═════ Testo in esame

L'impatto socio-economico e culturale.
7. Dipendenza dall'acquisto del petrolio: nonostante le ingenti riserve di idrocarburi nel Paese, la Nigeria è affetta da una cronica scarsità di carburante. La ragione è da cercare nel fatto che le raffinerie nigeriane non funzionano. Il greggio viene quindi venduto ad agenti internazionali, che lo raffinano in Sudafrica, in altri paesi dell'Africa occidentale o in Europa per rivenderlo poi in Nigeria.
8. Perdita dell'attività di sussistenza: l'inquinamento delle falde acquifere e del terreno ha distrutto le coltivazioni agricole principali e ha compromesso la pesca.
9. Espropriazioni delle terre, migrazioni e conflitti intracomunitari: migliaia di ettari di terreno sono stati espropriati, dapprima per costruire le infrastrutture, poi per i recinti di sicurezza, infine per consentire il passaggio delle tubature degli oleodotti. La compensazione non viene quasi mai corrisposta o si concretizza nel pagamento di cifre ridicole. La distribuzione delle compensazioni, quando avviene, è causa di conflitto tra le comunità locali che spesso sfocia in rivalità etniche e in atti di discriminazione. Le espropriazioni hanno provocato l'aumento dei flussi migratori, internazionali e nazionali. Questi ultimi contribuiscono ulteriormente al riaccendersi di vecchie rivalità comunitarie esacerbate dalle condizioni economiche precarie. Diretta conseguenza dell'aumento dei flussi migratori è l'urbanizzazione della popolazione, spostatasi in massa verso le aree metropolitane dei più grandi centri urbani. Nella regione di Lagos, dal 1950 ad oggi, la percentuale di popolazione che vive in agglomerati urbani è passata dall'8% al 13,9%. Medesima tendenza per Abuja -capitale dello Stato Federale- in cui il tasso degli abitanti di aree metropolitane è aumentato, passando da 0,5% nel 1950 a 2,6% nel 2010. Secondo le stime delle Nazioni Unite, le cifre sarebbero in continuo aumento. In particolare, il tasso di crescita della popolazione è molto elevato (circa 7% annuo) ed in costante aumento: nel 1950 la città contava 288 mila abitanti, 8, 665 milioni nel 2000 e 10, 203 milioni nel 2011. Sempre secondo le stime delle Nazioni Unite, nel 2015 la popolazione dell'area urbana raggiungerà i 15 milioni, trasformando Lagos nell'undicesima città più popolata al mondo.

══════════

**Consegne di lavoro:**
1 - Riassumi in due frasi il testo sull'impatto del petrolio in Nigeria.
2 - Rispondi alle seguenti domande sul testo sull'impatto del petrolio in Nigeria:
(a) In quali luoghi viene raffinato il greggio nigeriano venduto agli agenti internazionali?
(b) Per quali scopi sono stati espropriati i terreni?
(c) Secondo le stime delle Nazioni Unite, quale posto nella classifica delle città più popolate al mondo avrebbe occupato Lagos nel 2015?
3 - Scrivi il seguito del testo sull'impatto del petrolio in Nigeria, partendo dopo la sua ultima frase.

═════ Materiale fornito

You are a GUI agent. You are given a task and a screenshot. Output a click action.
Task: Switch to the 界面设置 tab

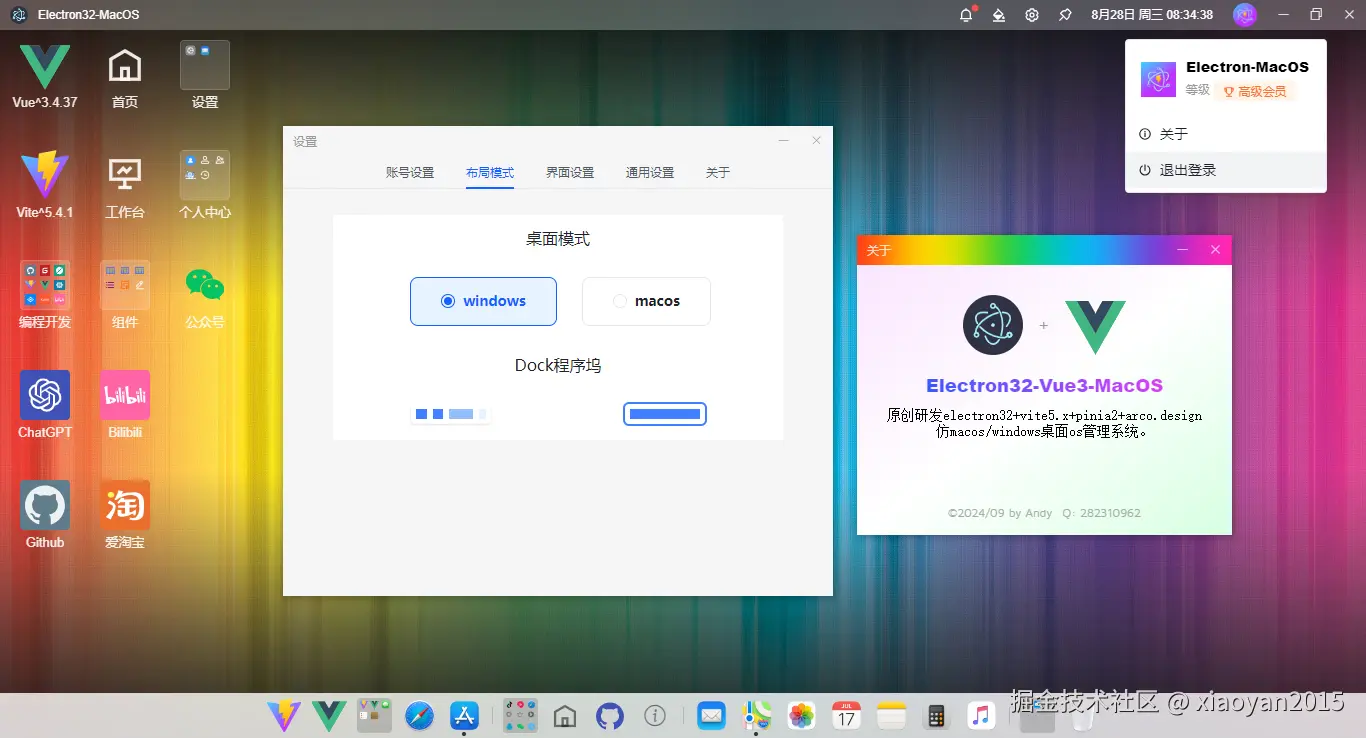click(x=569, y=172)
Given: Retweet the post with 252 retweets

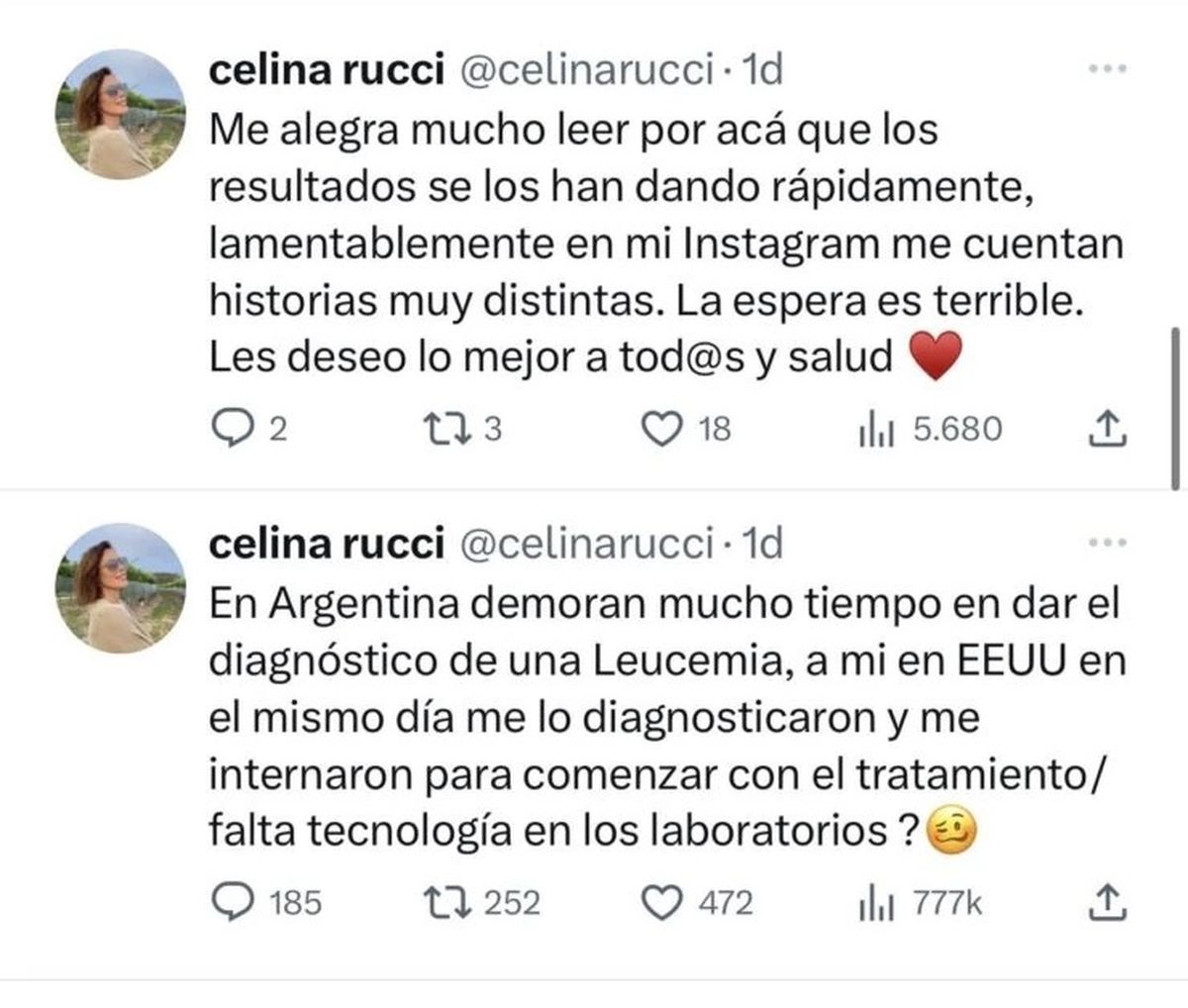Looking at the screenshot, I should (439, 901).
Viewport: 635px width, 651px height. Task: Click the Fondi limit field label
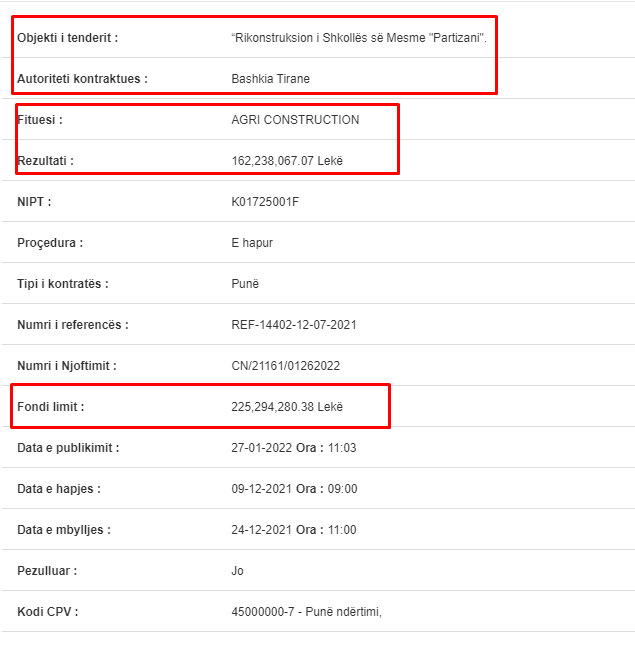(51, 406)
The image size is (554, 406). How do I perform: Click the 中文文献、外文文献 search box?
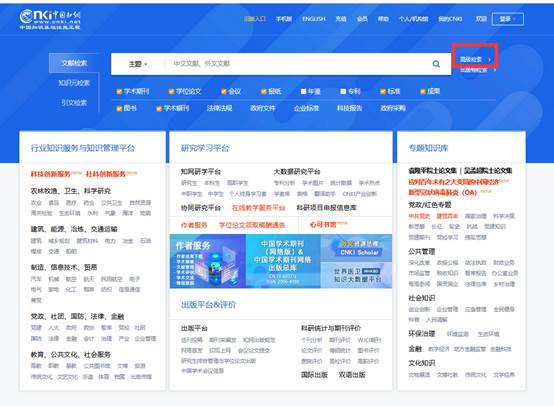pyautogui.click(x=297, y=64)
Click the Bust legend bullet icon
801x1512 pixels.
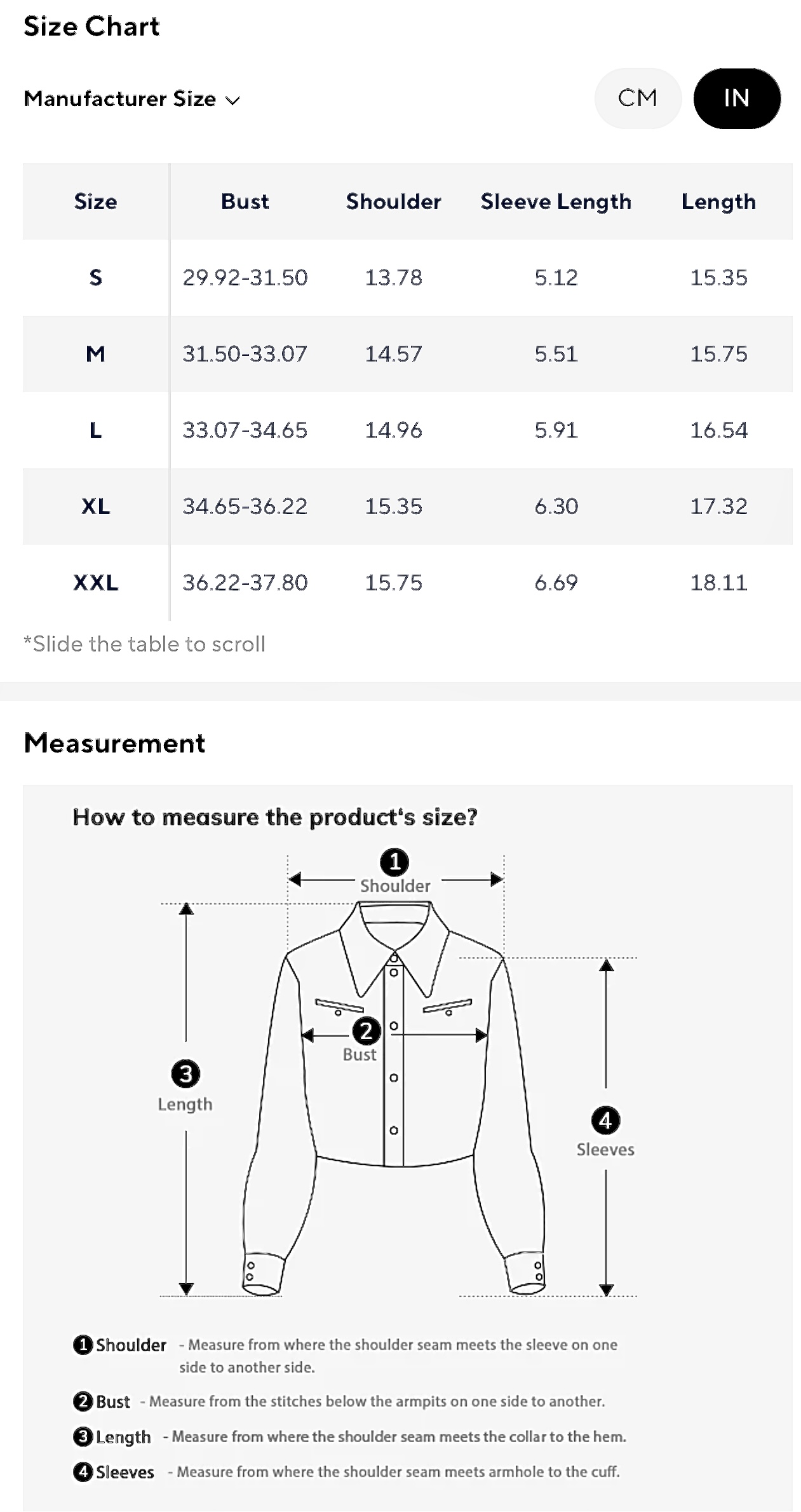coord(83,1401)
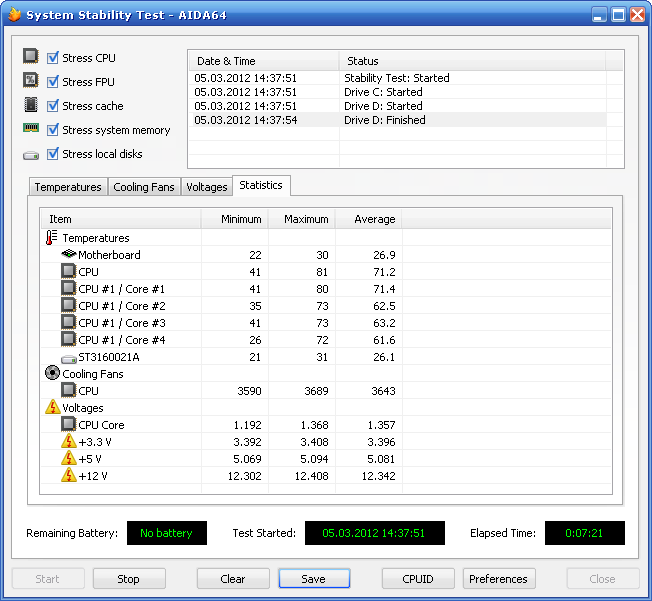
Task: Switch to the Voltages tab
Action: 207,187
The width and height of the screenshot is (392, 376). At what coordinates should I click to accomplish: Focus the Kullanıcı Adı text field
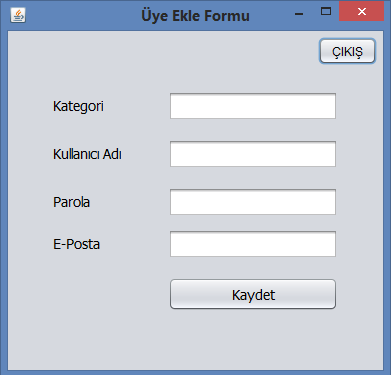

══════════

**Risposte numerate:**
1 - Nonostante le ingenti riserve di idrocarburi, la Nigeria soffre di una cronica scarsità di carburante perché le sue raffinerie non funzionano. Inoltre l'inquinamento di falde e terreno ha compromesso agricoltura e pesca, mentre le espropriazioni di terre, compensate di rado o con cifre ridicole, hanno causato conflitti tra comunità e flussi migratori che hanno spinto la popolazione verso le grandi aree urbane.

2 -
(a) In Sudafrica, in altri paesi dell'Africa occidentale o in Europa.
(b) Per costruire le infrastrutture, per i recinti di sicurezza e per il passaggio delle tubature degli oleodotti.
(c) L'undicesimo posto.

3 -
10. Deterioramento dello stato di salute fisica della popolazione: problemi respiratori, tosse con sangue, eruzioni cutanee e malattie della pelle, tumori, disturbi gastrointestinali, malnutrizione, sono disturbi diffusi in numerose comunità, in particolare tra le popolazioni dei villaggi vicini agli stabilimenti petroliferi.
11. Deterioramento dello stato di salute psicologica della popolazione: il progressivo inquinamento ambientale e la riduzione della biodiversità hanno provocato l'alterazione del tradizionale sistema di approvvigionamento delle comunità rurali, oggi spesso impossibilitate e vivere di pesca e agricoltura. Una conseguente perdita della struttura sociale e del ruolo dell'individuo è causa di frustrazioni, depressioni e violenze. Questo sradicamento tocca profondamente le donne, tradizionalmente incaricate di procurare le fonti di sostentamento tramite l'agricoltura e il commercio dei prodotti coltivati. Trovandosi nell'impossibilità di svolgere il loro ruolo tradizionale e avendo difficoltà a trovare lavori remunerativi esterni all'attività rurali, molto donne ricorrono -volontariamente o per costrizione- alla prostituzione come fonte di sostentamento del nucleo familiare.
12. Generalizzazione della violenza: le comunità rurali del Delta del Niger si sono mobilitate molte volte per dimostrare la loro opposizione alle politiche delle multinazionali del petrolio e per rivendicare i propri diritti alla vita, alla dignità e alla terra. Spesso le dimostrazioni sono state però soffocate nel sangue, rappresentando un ulteriore e tragico impatto delle attività estrattive portate avanti.
(Centro Documentazione Conflitti Ambientali CDCA, 2012)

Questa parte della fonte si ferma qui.